Por eso, esta semana, cuando el peso argentino volvió a hundirse, cuando su depreciación fue la más alta del continente, cuando el Banco Central debió vender 6.000 millones de dólares de reservas sin lograr contener el alza del dólar, cuando la revista Forbes titulaba: “Es tiempo de huir rápido de la Argentina”, todos los miedos volvieron a instalarse en el corazón de los habitantes del país. Y el miedo, se sabe, no es un componente que ayude demasiado a superar una situación así.

El desencadenante de la tormenta fue la decisión de la Reserva Federal de subir la tasa de los bonos del Tesoro norteamericano. Eso produjo una fuga de fondos de todo el mundo hacia Wall Street. Los principales inversores se despojaron de sus tenencias en moneda extranjeras y muchas de ellas se devaluaron. Pero ninguna como la Argentina: el peso cayó en pocos días cerca de un 14%.

El castigo extra obedece a dos razones. Una de ellas es coyuntural: en el mismo momento en que subía la tasa de los bonos norteamericanos, la Argentina aplicaba un impuesto a las inversiones financieras. A los jóvenes de Wall Street esto no les gusta, como se puede ver. La segunda causa del castigo extra es estructural. La Argentina tiene enormes déficit fiscales y comerciales y los financia con deuda. Por ende, su vulnerabilidad es mayor que el resto de los países de la región. La salida de capitales fue, entonces, aluvional. Y el peso se devaluó violentamente.

El miedo, esa típica reacción argentina, genera muchas veces una profecía autocumplida. Desde hace muchas décadas, cada movimiento exótico del dólar atrae inmediatamente la atención de todos los actores sociales. Cuando el dólar sube, todos saben que todos comprarán dólares para cubrirse de nuevas subas, y entonces todos compran dólares y provocan esa suba: comportamiento en manada, se llama. Lo que podría ser un problema menor escala entonces a niveles irracionales.

Pero además, los formadores de precios sobrereaccionan e impulsan la inflación más de lo esperado porque especulan a río revuelto o porque es la manera histórica que encontraron para cubrirse en medio de la tormenta. Todos pierden en ese juego, pero el que se queda afuera cree que pierde más y entonces también entra. Por eso, las consecuencias de una devaluación son peores en la Argentina que en el resto de los países de la tierra. Esta semana devaluaron Brasil, Chile y Uruguay. Nadie teme que se produzca allí un traslado a precios.
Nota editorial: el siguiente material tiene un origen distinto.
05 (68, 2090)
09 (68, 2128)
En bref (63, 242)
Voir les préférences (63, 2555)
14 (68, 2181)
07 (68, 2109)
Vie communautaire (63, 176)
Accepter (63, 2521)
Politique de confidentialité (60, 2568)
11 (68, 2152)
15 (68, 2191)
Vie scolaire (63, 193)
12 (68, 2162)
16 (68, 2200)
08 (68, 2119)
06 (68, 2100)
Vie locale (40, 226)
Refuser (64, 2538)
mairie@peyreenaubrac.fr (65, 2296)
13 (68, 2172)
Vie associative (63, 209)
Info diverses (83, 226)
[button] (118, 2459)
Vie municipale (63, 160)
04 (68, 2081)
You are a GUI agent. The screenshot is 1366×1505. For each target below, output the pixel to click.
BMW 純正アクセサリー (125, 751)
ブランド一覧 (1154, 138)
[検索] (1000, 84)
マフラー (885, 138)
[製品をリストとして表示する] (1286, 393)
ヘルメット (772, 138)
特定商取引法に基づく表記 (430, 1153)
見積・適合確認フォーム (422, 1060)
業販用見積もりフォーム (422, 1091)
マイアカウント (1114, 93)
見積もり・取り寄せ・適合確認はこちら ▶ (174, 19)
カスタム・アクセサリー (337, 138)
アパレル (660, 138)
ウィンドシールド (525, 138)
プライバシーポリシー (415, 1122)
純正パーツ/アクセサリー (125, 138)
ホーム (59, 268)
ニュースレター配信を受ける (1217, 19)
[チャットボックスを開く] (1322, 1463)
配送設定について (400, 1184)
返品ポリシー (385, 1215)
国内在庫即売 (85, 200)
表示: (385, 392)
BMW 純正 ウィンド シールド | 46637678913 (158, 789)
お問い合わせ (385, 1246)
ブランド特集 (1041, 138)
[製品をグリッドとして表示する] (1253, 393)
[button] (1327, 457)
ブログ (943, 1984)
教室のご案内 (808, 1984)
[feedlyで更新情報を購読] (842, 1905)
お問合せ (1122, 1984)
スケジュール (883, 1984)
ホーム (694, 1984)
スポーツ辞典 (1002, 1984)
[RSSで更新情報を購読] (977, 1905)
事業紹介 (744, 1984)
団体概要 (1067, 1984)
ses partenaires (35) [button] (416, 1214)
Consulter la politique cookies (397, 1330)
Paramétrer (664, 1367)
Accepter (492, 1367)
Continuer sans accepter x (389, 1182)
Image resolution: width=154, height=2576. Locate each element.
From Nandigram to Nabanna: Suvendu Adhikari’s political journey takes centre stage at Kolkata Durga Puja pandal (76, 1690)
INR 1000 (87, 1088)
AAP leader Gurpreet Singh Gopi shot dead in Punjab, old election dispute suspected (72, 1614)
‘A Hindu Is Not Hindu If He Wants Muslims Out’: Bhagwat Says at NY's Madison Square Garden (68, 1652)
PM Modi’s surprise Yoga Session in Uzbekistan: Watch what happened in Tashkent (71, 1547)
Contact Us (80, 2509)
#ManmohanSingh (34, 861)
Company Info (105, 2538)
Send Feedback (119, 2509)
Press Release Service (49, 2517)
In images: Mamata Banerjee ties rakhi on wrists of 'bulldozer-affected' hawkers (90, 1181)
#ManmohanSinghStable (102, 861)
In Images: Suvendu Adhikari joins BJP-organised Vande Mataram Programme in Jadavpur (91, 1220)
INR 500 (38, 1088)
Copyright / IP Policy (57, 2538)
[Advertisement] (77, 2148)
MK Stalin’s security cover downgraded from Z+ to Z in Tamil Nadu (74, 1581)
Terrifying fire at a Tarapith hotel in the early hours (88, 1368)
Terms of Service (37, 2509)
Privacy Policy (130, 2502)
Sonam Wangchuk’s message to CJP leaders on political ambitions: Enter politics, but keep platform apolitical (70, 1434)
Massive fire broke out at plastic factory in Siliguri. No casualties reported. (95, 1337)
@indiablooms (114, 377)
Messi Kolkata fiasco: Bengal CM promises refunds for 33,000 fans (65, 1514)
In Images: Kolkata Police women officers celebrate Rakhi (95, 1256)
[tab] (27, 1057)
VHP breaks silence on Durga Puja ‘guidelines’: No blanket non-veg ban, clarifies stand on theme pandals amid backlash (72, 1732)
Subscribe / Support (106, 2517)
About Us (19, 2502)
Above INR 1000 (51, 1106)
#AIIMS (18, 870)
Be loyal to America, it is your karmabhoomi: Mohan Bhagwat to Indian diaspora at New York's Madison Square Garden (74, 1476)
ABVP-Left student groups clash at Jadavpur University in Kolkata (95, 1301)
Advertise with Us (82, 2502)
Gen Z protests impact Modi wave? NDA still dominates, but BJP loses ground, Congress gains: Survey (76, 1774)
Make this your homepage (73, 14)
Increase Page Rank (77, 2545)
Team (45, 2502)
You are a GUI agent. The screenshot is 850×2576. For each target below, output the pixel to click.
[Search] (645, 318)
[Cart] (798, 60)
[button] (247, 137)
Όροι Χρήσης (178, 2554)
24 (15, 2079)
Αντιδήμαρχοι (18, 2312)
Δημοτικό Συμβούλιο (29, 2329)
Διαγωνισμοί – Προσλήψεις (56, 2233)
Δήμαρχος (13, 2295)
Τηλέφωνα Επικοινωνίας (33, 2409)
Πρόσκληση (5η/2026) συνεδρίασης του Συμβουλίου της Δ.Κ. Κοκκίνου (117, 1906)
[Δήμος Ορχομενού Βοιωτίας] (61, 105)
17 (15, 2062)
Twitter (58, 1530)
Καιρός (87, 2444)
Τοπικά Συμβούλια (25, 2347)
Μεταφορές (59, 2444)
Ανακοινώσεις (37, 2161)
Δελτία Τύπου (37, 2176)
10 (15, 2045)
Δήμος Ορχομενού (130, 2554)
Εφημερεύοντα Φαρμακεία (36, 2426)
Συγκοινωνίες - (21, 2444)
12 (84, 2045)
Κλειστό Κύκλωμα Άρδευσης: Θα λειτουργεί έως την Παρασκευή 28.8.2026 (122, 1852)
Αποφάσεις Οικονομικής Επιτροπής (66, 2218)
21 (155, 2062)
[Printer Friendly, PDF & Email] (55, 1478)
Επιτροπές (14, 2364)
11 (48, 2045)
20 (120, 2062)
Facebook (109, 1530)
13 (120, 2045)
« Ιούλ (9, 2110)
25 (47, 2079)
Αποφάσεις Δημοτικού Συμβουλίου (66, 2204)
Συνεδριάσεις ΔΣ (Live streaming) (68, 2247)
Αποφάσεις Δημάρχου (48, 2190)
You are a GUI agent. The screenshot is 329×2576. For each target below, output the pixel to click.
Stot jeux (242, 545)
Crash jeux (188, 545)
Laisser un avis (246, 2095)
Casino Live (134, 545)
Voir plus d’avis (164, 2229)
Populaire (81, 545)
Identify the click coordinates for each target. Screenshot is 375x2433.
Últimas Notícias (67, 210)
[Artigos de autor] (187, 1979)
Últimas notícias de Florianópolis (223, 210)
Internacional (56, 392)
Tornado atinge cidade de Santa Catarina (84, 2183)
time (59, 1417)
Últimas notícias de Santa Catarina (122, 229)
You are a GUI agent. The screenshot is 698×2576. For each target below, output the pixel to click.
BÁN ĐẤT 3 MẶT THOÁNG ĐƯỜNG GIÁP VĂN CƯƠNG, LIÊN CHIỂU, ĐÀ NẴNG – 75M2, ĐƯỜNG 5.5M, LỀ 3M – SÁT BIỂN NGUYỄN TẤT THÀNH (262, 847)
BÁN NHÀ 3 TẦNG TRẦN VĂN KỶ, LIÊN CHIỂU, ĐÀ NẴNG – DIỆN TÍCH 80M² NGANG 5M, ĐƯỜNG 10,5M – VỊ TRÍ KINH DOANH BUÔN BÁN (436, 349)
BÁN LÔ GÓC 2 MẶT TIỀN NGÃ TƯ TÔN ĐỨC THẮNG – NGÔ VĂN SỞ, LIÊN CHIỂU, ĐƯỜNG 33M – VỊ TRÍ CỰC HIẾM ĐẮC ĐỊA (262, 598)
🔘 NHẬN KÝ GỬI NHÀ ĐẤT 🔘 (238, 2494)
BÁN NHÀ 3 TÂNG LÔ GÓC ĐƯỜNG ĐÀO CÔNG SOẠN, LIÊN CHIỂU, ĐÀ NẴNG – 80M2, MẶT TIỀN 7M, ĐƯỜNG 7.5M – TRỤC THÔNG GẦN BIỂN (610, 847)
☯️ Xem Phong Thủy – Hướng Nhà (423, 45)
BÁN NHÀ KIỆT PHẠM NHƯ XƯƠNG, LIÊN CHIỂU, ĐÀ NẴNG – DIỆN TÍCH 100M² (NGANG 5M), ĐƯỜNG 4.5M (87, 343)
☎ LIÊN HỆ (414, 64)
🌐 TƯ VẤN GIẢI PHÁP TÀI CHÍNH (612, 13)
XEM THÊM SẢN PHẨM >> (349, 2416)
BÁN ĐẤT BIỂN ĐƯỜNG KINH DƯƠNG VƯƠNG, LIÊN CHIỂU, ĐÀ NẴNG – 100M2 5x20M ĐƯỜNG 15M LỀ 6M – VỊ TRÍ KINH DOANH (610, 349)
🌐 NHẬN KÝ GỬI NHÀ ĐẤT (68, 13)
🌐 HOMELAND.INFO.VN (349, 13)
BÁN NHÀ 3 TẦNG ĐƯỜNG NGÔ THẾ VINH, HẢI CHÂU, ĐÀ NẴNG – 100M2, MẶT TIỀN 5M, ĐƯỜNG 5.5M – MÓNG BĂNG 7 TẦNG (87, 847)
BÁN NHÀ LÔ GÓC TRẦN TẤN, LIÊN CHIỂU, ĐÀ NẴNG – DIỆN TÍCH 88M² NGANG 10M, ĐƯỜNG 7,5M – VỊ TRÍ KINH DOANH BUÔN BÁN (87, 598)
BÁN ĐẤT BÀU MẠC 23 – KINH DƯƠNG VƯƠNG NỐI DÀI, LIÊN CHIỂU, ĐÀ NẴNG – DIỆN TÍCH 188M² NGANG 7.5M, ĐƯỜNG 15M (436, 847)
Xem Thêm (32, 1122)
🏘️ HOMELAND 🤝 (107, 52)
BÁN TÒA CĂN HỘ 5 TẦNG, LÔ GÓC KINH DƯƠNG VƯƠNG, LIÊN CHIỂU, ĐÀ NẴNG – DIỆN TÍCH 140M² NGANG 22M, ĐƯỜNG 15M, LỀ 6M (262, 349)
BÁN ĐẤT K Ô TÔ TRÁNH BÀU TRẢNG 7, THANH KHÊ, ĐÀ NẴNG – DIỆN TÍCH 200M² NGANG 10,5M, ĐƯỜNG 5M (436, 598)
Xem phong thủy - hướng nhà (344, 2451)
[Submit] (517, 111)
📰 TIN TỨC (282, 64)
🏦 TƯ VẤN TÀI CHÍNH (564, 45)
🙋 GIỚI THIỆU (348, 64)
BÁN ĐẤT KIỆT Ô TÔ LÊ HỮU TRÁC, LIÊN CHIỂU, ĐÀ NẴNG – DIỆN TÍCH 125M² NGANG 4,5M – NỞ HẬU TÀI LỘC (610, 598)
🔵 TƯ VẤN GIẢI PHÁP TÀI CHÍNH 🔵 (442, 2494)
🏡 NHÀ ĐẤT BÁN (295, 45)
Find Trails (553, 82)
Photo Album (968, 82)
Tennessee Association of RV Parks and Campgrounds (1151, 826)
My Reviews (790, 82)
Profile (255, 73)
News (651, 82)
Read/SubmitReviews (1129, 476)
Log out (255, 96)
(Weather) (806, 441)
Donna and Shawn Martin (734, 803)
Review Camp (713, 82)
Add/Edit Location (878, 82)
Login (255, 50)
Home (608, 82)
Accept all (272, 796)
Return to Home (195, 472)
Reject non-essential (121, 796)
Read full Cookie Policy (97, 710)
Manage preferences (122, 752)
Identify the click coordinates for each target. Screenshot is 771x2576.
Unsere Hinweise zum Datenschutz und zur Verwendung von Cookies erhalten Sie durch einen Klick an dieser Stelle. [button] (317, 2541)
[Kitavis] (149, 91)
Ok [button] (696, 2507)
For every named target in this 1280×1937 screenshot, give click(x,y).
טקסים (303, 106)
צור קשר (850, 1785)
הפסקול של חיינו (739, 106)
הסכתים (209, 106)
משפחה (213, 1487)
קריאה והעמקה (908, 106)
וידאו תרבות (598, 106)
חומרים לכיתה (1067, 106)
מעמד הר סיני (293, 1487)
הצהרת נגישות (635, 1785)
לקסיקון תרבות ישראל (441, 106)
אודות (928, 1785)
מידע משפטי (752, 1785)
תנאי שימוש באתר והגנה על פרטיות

Aquí, en cambio, es un hecho.

Salida de capitales, respingo inflacionario, suba de tasas para contener los daños, efectos recesivos de alguna magnitud como consecuencia de las tasas de interés astronómicas y miedo porque todo eso ocurre al mismo tiempo, y porque el miedo llama al miedo. Así las cosas, la inquietud más frecuente en Buenos Aires, en estos días, se traduce en una pregunta que sorprendería a cualquier habitante de otro país: “Che, ¿A cuánto está el dólar?”

El Gobierno sostiene que es una tormenta pasajera. (¿Qué otra cosa podría decir un Gobierno?) y argumenta que el estado de la economía real, la relación entre la deuda y lo que se produce en el país, la cantidad de reservas que se mantienen en el Banco Central, todo eso finalmente se impondrá sobre movimientos disruptivos de corto plazo y sobre ese miedo tan típicamente argentino.

Tal vez sea así.

De hecho, el viernes la corrida había frenado levemente.

Pero en el medio, la Argentina perdió 7.000 millones de dólares, la inflación, que fue del 25% de 2017, volverá a subir, y el crecimiento de la economía será dañado. El presidente Mauricio Macri viene aplicando un programa económico que se propone combinar gradualmente un crecimiento leve con una baja progresiva de la inflación con un aumento de tarifas bastante radical. Ese derrotero sinuoso sufrió un golpe duro con la escalada de esta semana. Todo será, ahora, más complicado. Y la mayoría de los argentinos, como ocurre tras cada devaluación brusca, serán un poco más pobres. Esto sucede en un momento en que, tras la sorprendente victoria electoral de octubre pasado, el Gobierno no deja de perder apoyo. Macri aun conserva un respaldo significativo pero es el más bajo de toda su gestión. Lo último que hubiera deseado es leer ese títular de Forbes: “Es tiempo de huir rápido de la Argentina”.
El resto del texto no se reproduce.